## DOCUMENT
The remaining function is SPISendByte(), which belongs to the SPI protocol and is placed in gpio_spi.c:

void SPISendByte(unsigned char val)

{

    int i;

    for (i = 0; i < 8; i++)

    {

        SPI_Set_CLK(0);

        SPI_Set_DO(val & 0x80);

        SPI_Set_CLK(1);

        val <<= 1;

    }

}

The data sent must meet the timing requirements of SPI, refer to the previous introduction:

First set CLK to low, then the data pin outputs the highest bit of the data, then CLK is high, and during the rising edge of CLK, OLED reads one bit of data. Then shift left one bit, moving the original 7th bit to the 8th bit, repeat 8 times, and the transmission is completed.

Then complete SPI_Set_CLK() and SPI_Set_DO():

static void SPI_Set_CLK(char val)

{

    if (val)

        GPGDAT |= (1<<7);

    else

        GPGDAT &= ~(1<<7);

}

static void SPI_Set_DO(char val)

{

    if (val)

        GPGDAT |= (1<<6);

    else

        GPGDAT &= ~(1<<6);

}

At this point, SPI initialization and OLED initialization are basically completed, and the next step is the OLED display part.

First understand the principle of OLED display:

OLED is 128 pixels long and 64 pixels wide. Each pixel is represented by one bit, which means it is on when it is 1 and off when it is 0.

Each byte of data Datax controls 8 pixels in each column and stores the Data data in the video memory.

## ENTRIES SUPPLIED
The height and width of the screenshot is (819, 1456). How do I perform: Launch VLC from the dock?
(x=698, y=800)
--
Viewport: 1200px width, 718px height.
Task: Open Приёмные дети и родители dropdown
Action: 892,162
==
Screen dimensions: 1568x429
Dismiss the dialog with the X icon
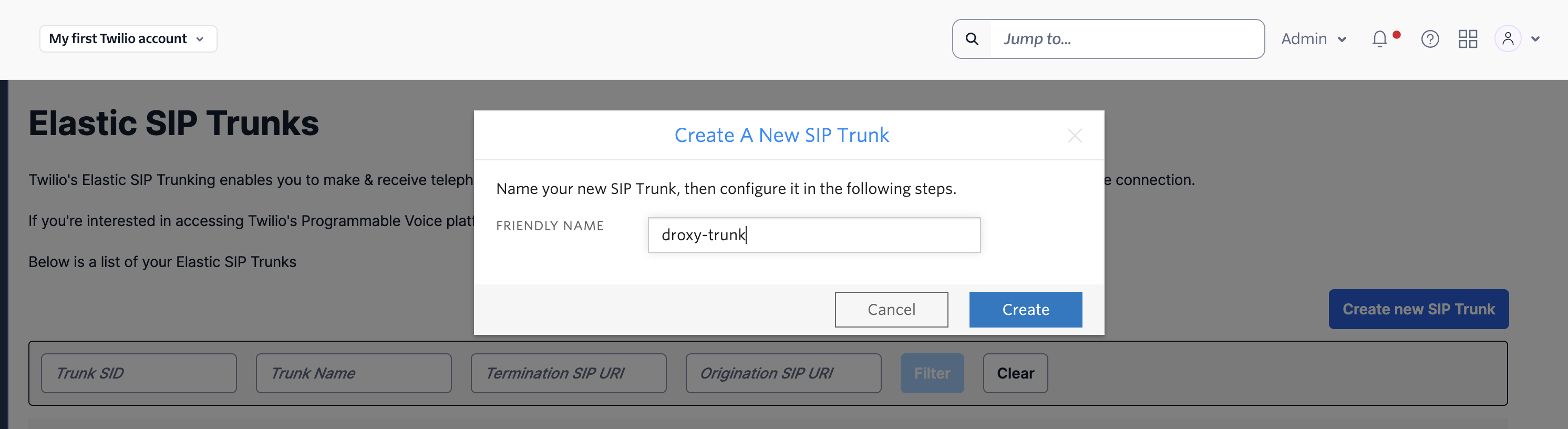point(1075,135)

## TASK INSTRUCTIONS
a - In the OLED driver text, condense the paragraph beginning "First set CLK to low" into a short list of steps that keeps its main facts.
b - Reproduce the OLED driver text verbatim from "First understand the" to "the video memory.".
The items were taken from a separate source.

## RESPONSES PER TASK
a -
- Set CLK low.
- Output the highest bit of the data on the data pin.
- Set CLK high. The OLED reads one bit on the rising edge of CLK.
- Shift the data left by one bit, so the original 7th bit moves to the 8th bit.
- Repeat 8 times to complete the transmission.

b -
First understand the principle of OLED display:

OLED is 128 pixels long and 64 pixels wide. Each pixel is represented by one bit, which means it is on when it is 1 and off when it is 0.

Each byte of data Datax controls 8 pixels in each column and stores the Data data in the video memory.